Hunter Valley Developments Pty Ltd v Cohen is a 1984 decision of the Federal Court of Australia about the discretion to allow applications for review an administrative decision under section 11 of the Administrative Decisions (Judicial Review) Act 1977 that were made later that the statutory limits allowed.

In 1981 Hunter Valley Developments Pty Ltd applied for a "10BA" tax incentive for creation of a feature-length film. After some correspondence between the parties, the 10BA application was rejected in 1982. In 1984, the company applied for judicial review of the decision. By 1984, the respondent was Barry Cohen, then the Minister of the Department of Home Affairs and Environment.
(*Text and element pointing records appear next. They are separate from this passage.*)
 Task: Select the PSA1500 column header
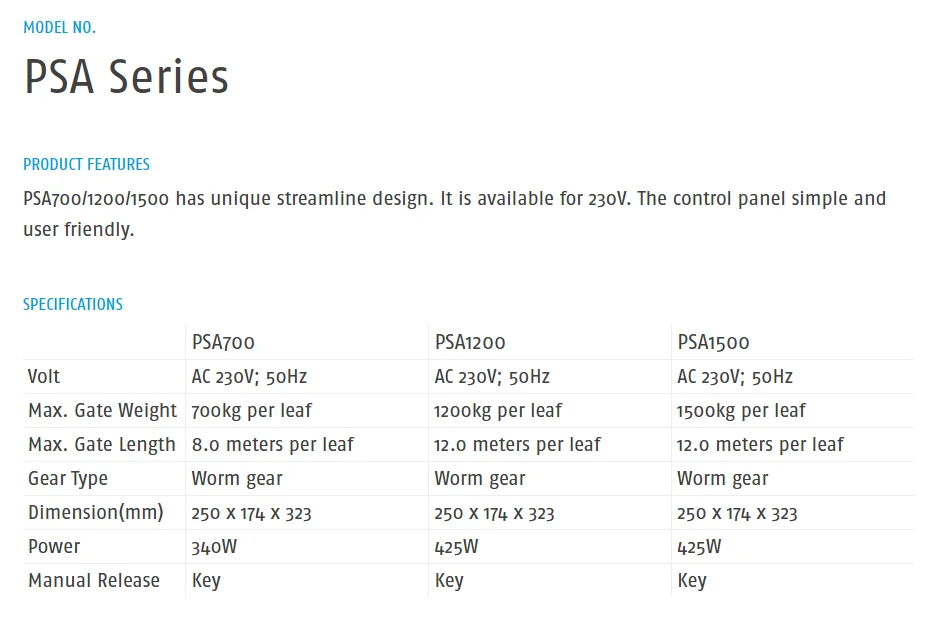click(714, 342)
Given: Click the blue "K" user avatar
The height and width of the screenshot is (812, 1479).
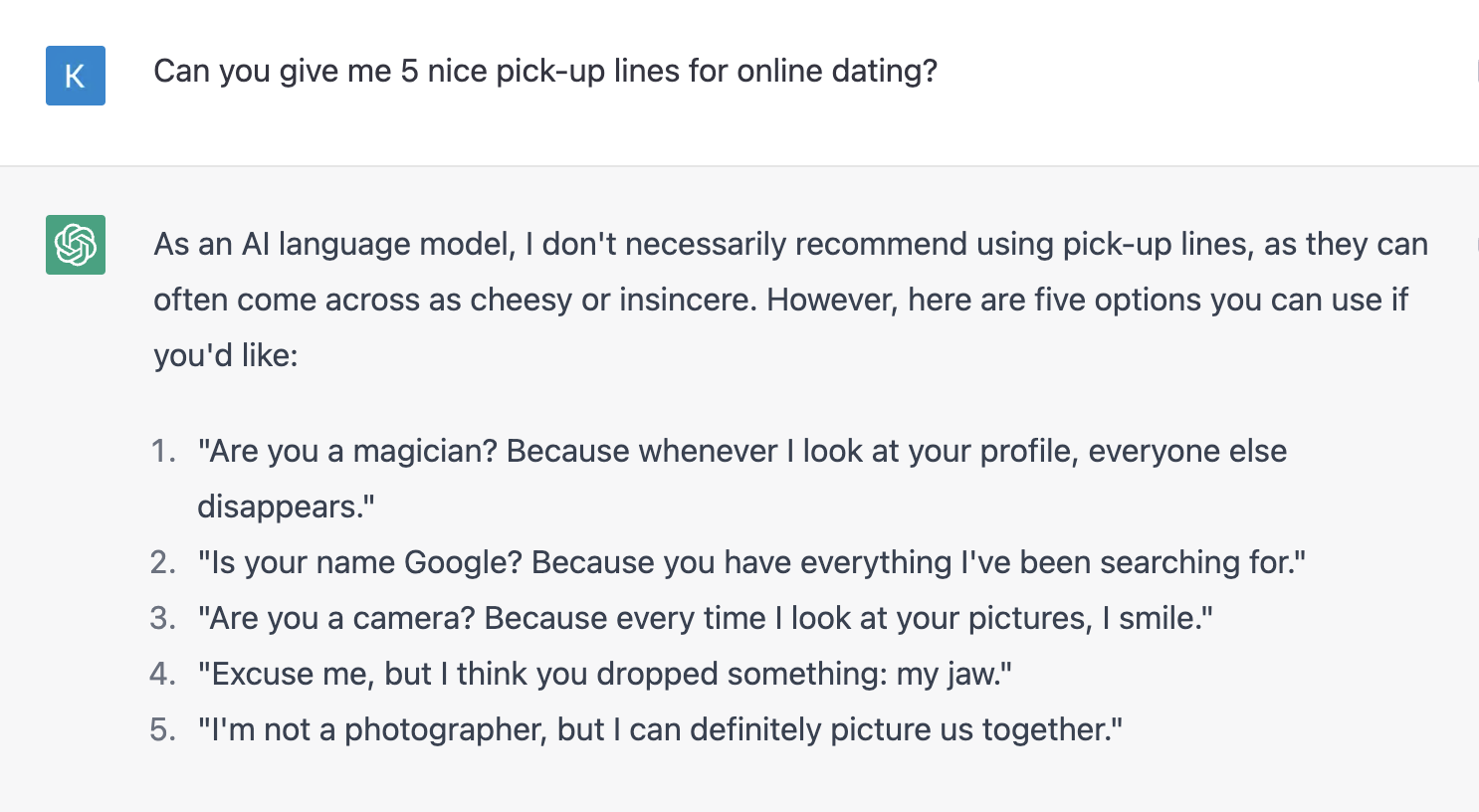Looking at the screenshot, I should (x=76, y=76).
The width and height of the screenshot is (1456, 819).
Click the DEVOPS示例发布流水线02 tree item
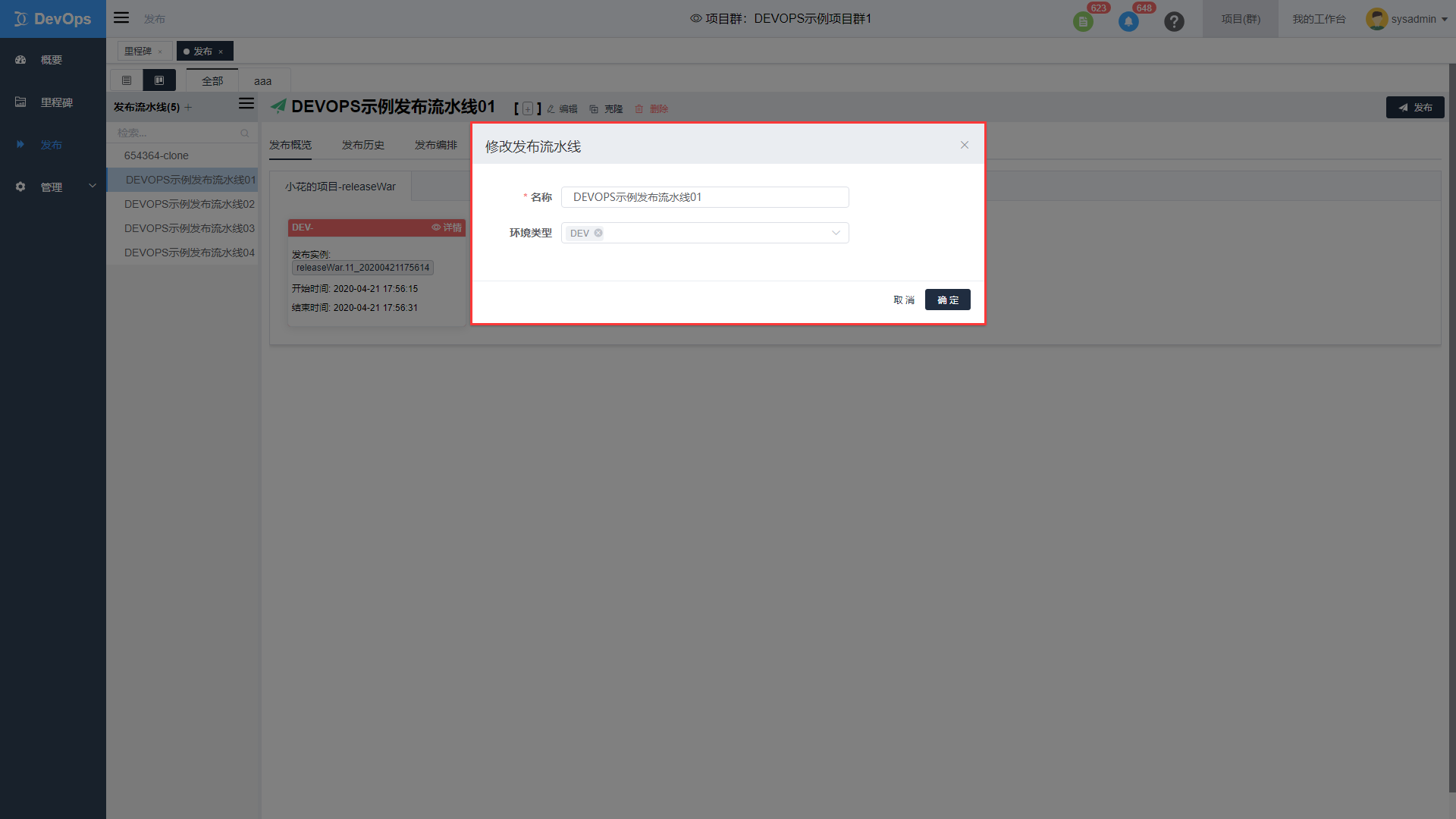189,204
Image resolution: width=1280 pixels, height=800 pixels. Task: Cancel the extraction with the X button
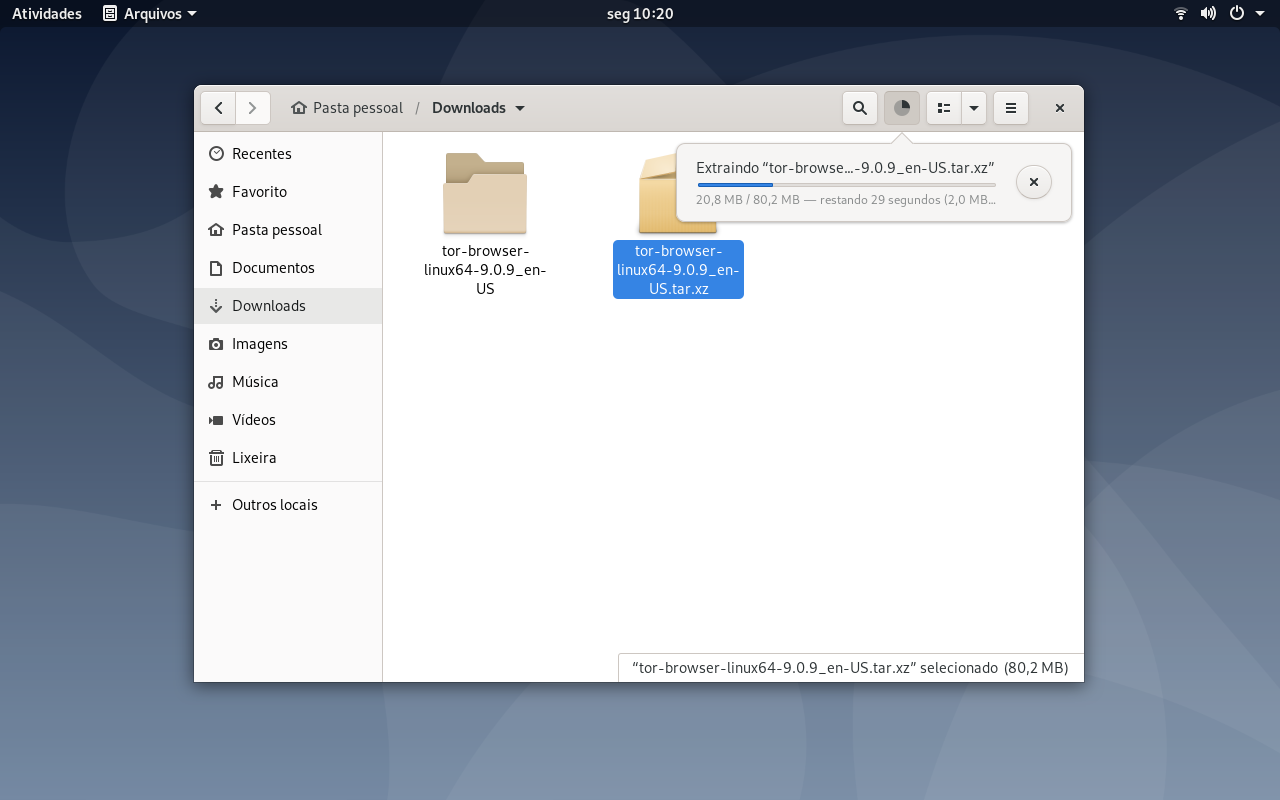pos(1034,182)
In a decision that aggregated previous case law,  Justice Murray Wilcox identified six issues to be considered:
 whether the applicant has demonstrated why there was a good reason for the delay in the application and that it was "‘fair and equitable in the circumstances"
 whether the applicant has continued to contest the decision, even if outside statutory review provisions
 whether there may be any adverse consequences to the decision maker caused by the delayed application  
 whether there may be any adverse consequences to the decision maker or the public at large by the acceptance of the delayed application
 the merits of the applicant's case itself 
 whether it would be fair to other parties in a similar situations to the applicant to allow the delayed application

The principles in the case have been adopted to apply to extension of time applications in courts and tribunals including the Supreme Court of Queensland, the Commonwealth Administrative Appeals Tribunal and the Victorian Civil and Administrative Tribunal.